Compound 14: [α]_D +16.4 (c 0.6, CH₂Cl₂). ¹H NMR (400 MHz, CDCl₃): indicative signals at δ = 7.14 (1 H, d, J _1,2 = 8.4 Hz, H-1 estradiol), 6.63 (1 H, dd, J _2,4 = 2.4 Hz, H-2 estradiol), 6.56 (1 H, d, H-4 estradiol), 5.13 (1 H, t, J _2,3 = J _3,4 = 9.6 Hz, H-4 Glc), 5.06 (1 H, t, J _2,3 = 9.6 Hz, H-3 Glc), 4.85 (1 H, dd, J _1,2 = 8.0 Hz, H-2 Glc), 4.58 (1 H, d, H-1 Glc), 4.26 (1 H, dd, J _6a,5 = 5.2 Hz, J _6a,6b = 12.3 Hz, H-6a Glc), 4.15 (1 H, dd, J _6b,5 = 2.8 Hz, H-6b Glc), 3.81 and 3.78 (6 H, 2 × s, 2 × -OCH₃), 3.70 (1 H, m, H-5 Glc), 3.63 (1 H, t, J = 8.4 Hz, H-17 estradiol), 2.10 and 2.05 (6 H, 2 × s, 2 -COCH₃), 0.75 (3 H, s, CH₃ estradiol). ¹³C NMR (50 MHz, CDCl₃): δ = 170.6 and 169.4 (2 × -COCH₃), 155.1 and 154.5 (2 × -OCO₂CH₃), 153.3, 138.2, 126.5 (aromatic C), 126.4, 115.2 and 112.6 (aromatic CH), 101.6 (C-1 Glc), 90.7 (C-17 estradiol), 76.6, 75.2, 71.6, 68.7 (C-2, C-3, C-4, and C-5), 62.1 (C-6), 55.3 and 55.2 (-OCO₂CH₃), 20.8 and 20.6 (4 × -COCH₃), 11.5 (CH₃ estradiol). Other signals of estradiol at δ = 49.6, 43.9, 43.3, 38.5, 37.2, 29.5, 28.8, 27.1, 26.3, 23.1. MALDI-TOF MS: for C₃₂H₄₂O₁₃ (634.3) m/z = 657.4 [M + Na]⁺.
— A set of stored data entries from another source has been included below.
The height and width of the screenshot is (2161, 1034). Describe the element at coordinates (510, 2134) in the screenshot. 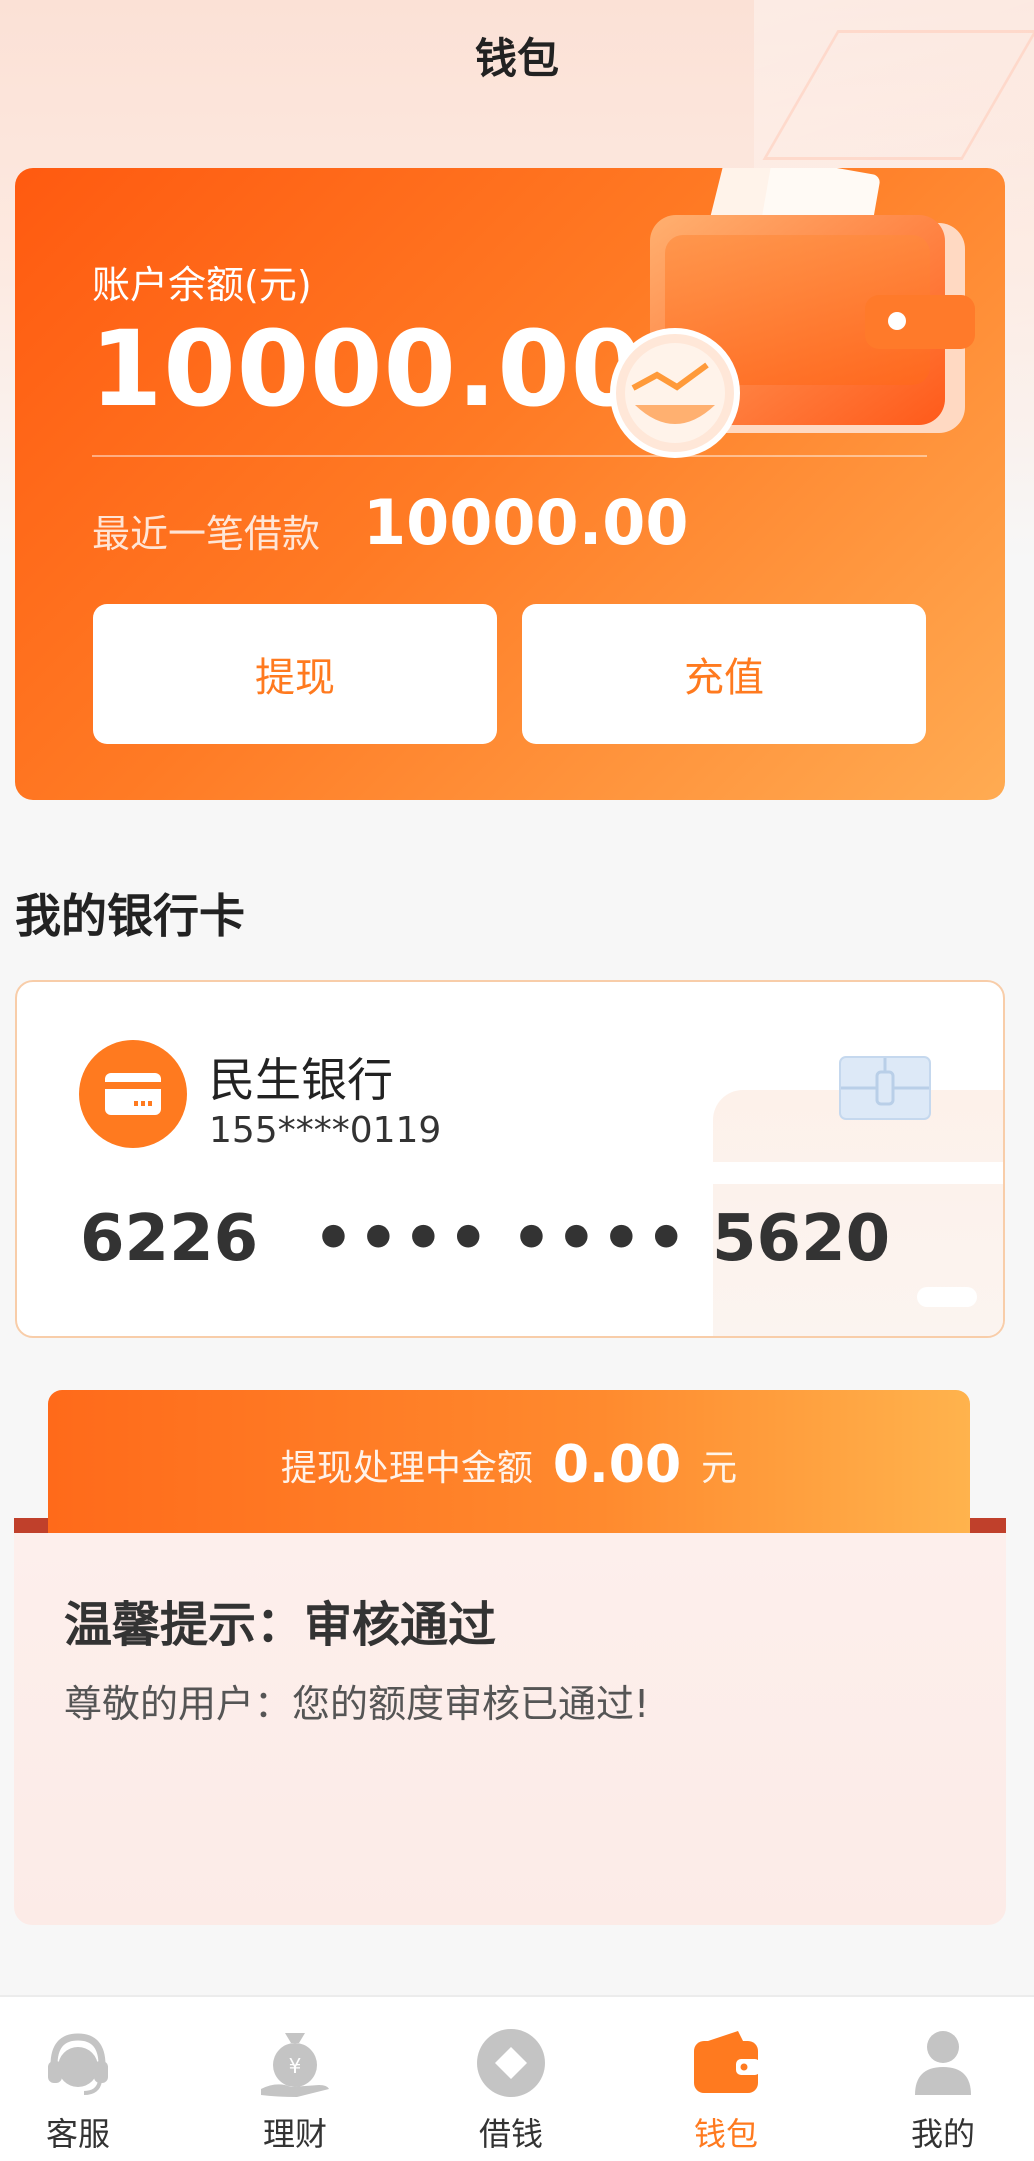

I see `tab-label-borrow: 借钱` at that location.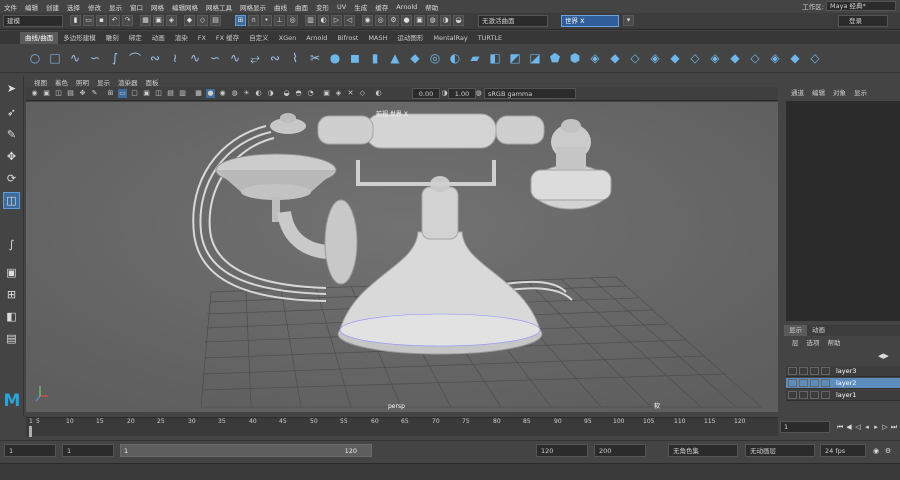 This screenshot has width=900, height=480. What do you see at coordinates (555, 58) in the screenshot?
I see `boundary-icon: ⬟` at bounding box center [555, 58].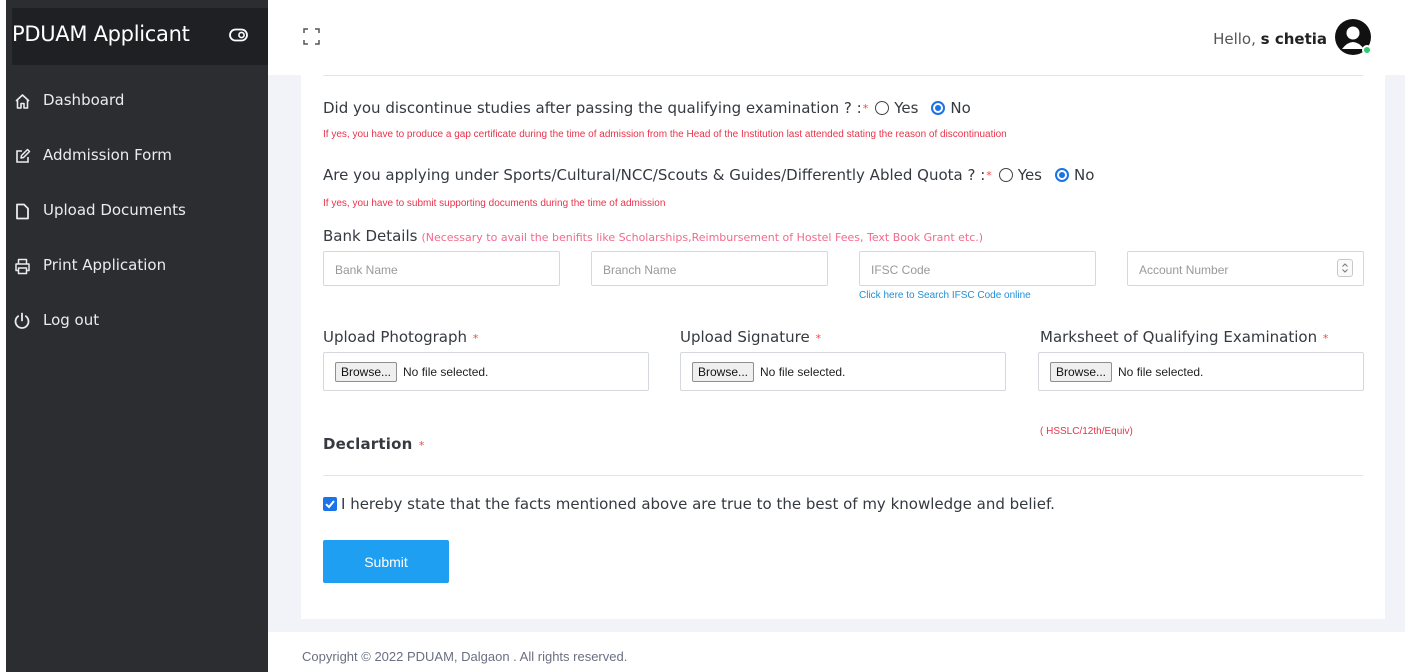 This screenshot has height=672, width=1405. What do you see at coordinates (640, 270) in the screenshot?
I see `placeholder: Branch Name` at bounding box center [640, 270].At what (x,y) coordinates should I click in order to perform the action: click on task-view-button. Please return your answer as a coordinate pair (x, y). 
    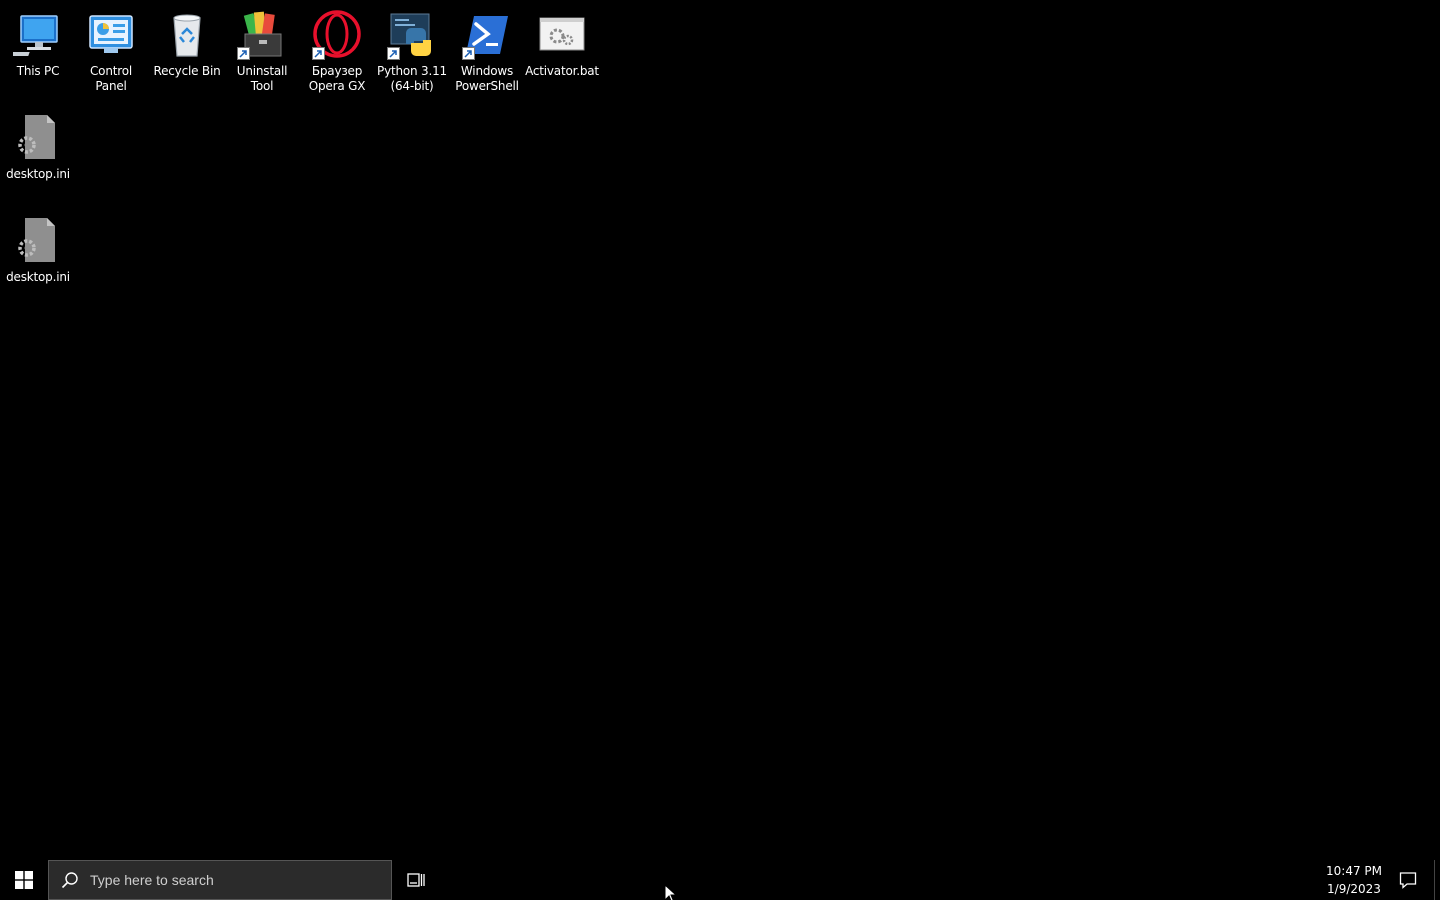
    Looking at the image, I should click on (416, 880).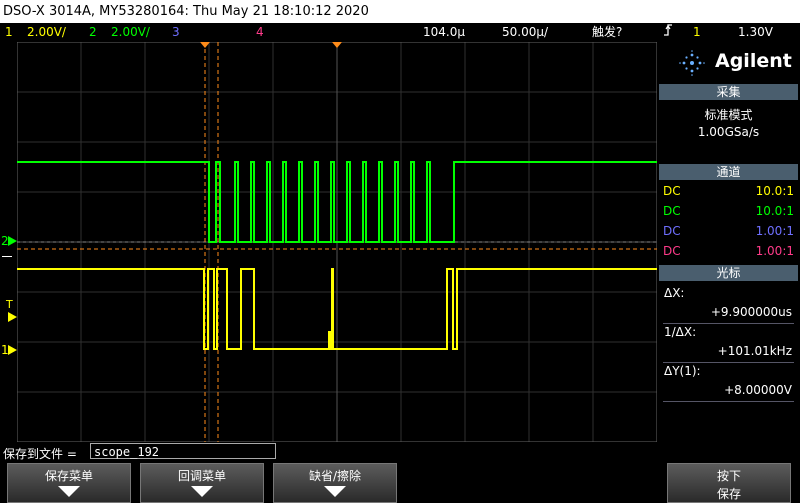 The width and height of the screenshot is (800, 503). What do you see at coordinates (728, 494) in the screenshot?
I see `save-label: 保存` at bounding box center [728, 494].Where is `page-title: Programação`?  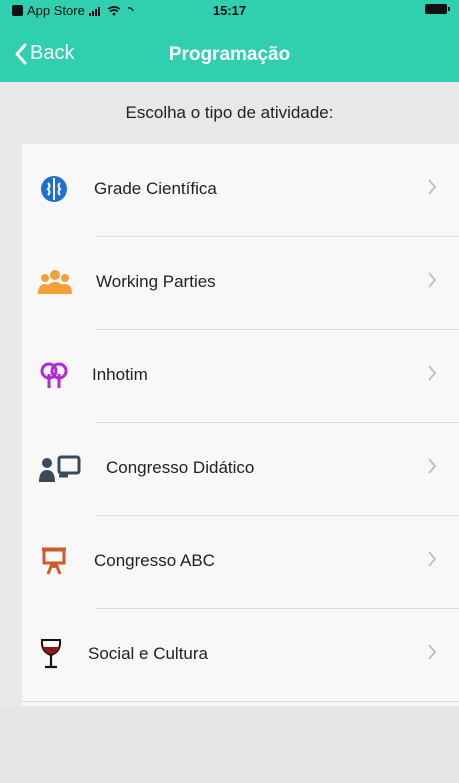
page-title: Programação is located at coordinates (230, 54).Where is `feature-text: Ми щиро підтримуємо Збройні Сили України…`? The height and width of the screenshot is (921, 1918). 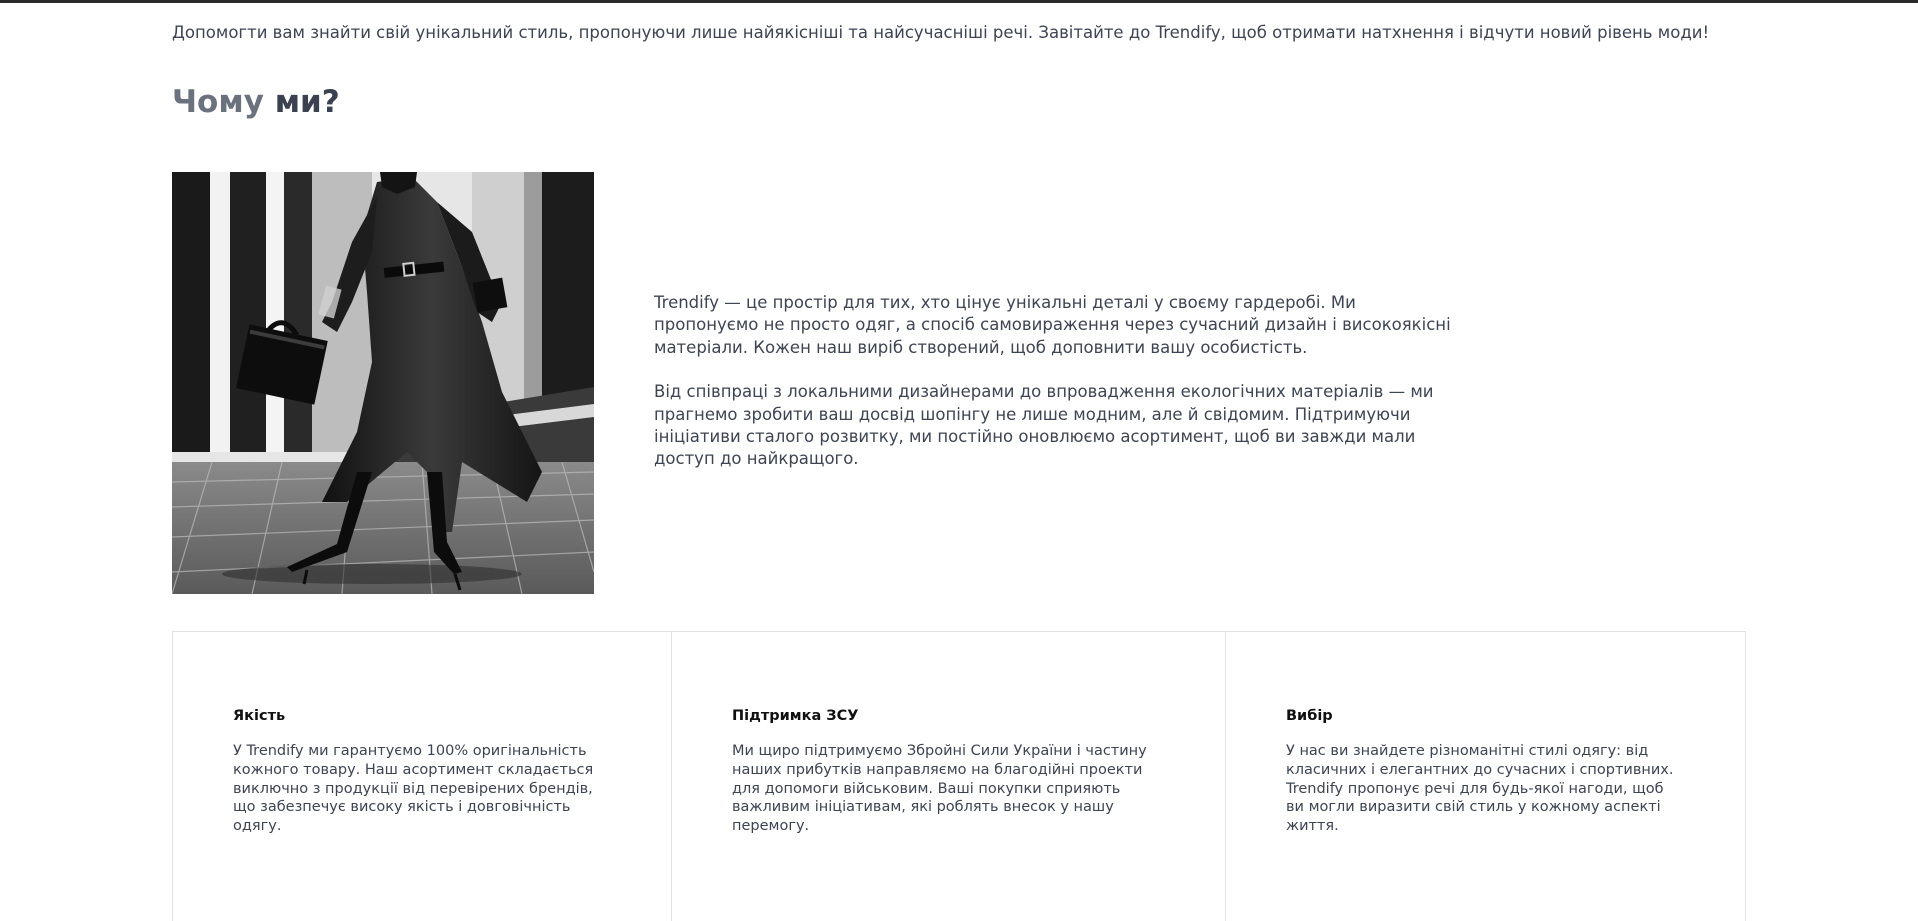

Compound 15: [α]_D +26.6 (c 0.5, CH₂Cl₂). ¹H NMR (400 MHz, CDCl₃): indicative signals at δ = 7.18 (1 H, d, J _1,2 = 8.4 Hz, H-1 estradiol), 6.75 (1 H, dd, J _2,4 = 2.4 Hz, H-2 estradiol), 6.71 (1 H, d, H-4 estradiol), 5.20-5.00 (6 H, overlapped signals, H-3 and H-4 phenol and carbinol Glc, H-1 and H-2 phenol Glc), 4.84 (1 H, dd, J _1,2 = 8.0 Hz, H-2 Glc), 4.57 (1 H, d, H-1 Glc), 4.28-4.10 (4 H, overlapped signals, H₂-6 carbinol and phenol Glc), 3.84 (1 H, m, H-5 phenol Glc), 3.82, 3.80, 3.78, 3.77 (12 H, 4 × s, 4 × -OCH₃), 3.70 (1 H, m, H-5 carbinol Glc), 3.64 (1 H, t, J = 8.4 Hz, H-17 estradiol), 2.09, 2.07, 2.05, 2.04 (12 H, 4 × s, 4 × -COCH₃), 0.73 (3 H, s, CH₃ estradiol). ¹³C NMR (50 MHz, CDCl₃): δ = 170.6 and 169.3 (-COCH₃), 155.1 and 154.5 (-OCO₂CH₃ and C-3 estradiol), 138.2, 135.4 (aromatic C), 126.4, 117.2, 114.5 (aromatic CH), 101.6 (C-1 carbinol Glc), 99.1 (C-1 phenol Glc), 90.6 (C-17 estradiol), 76.6, 75.2, 74.8, 71.6, 71.5, 68.7, 68.3 (C-2, C-3, C-4, and C-5, phenyl and carbinol Glc), 61.9 (C-6, phenyl and carbinol Glc), 55.3
(-OCO₂CH₃), 20.6 and 20.5 (-COCH₃), 11.4 (CH₃ estradiol). Other signals of estradiol at δ = 49.6, 43.9, 43.2, 38.3, 37.1, 29.6, 28.8, 27.0, 26.1, 23.1. MALDI-TOF MS: for C₄₆H₆₀O₂₄ (996.4) m/z = 1019.3 [M + Na]⁺.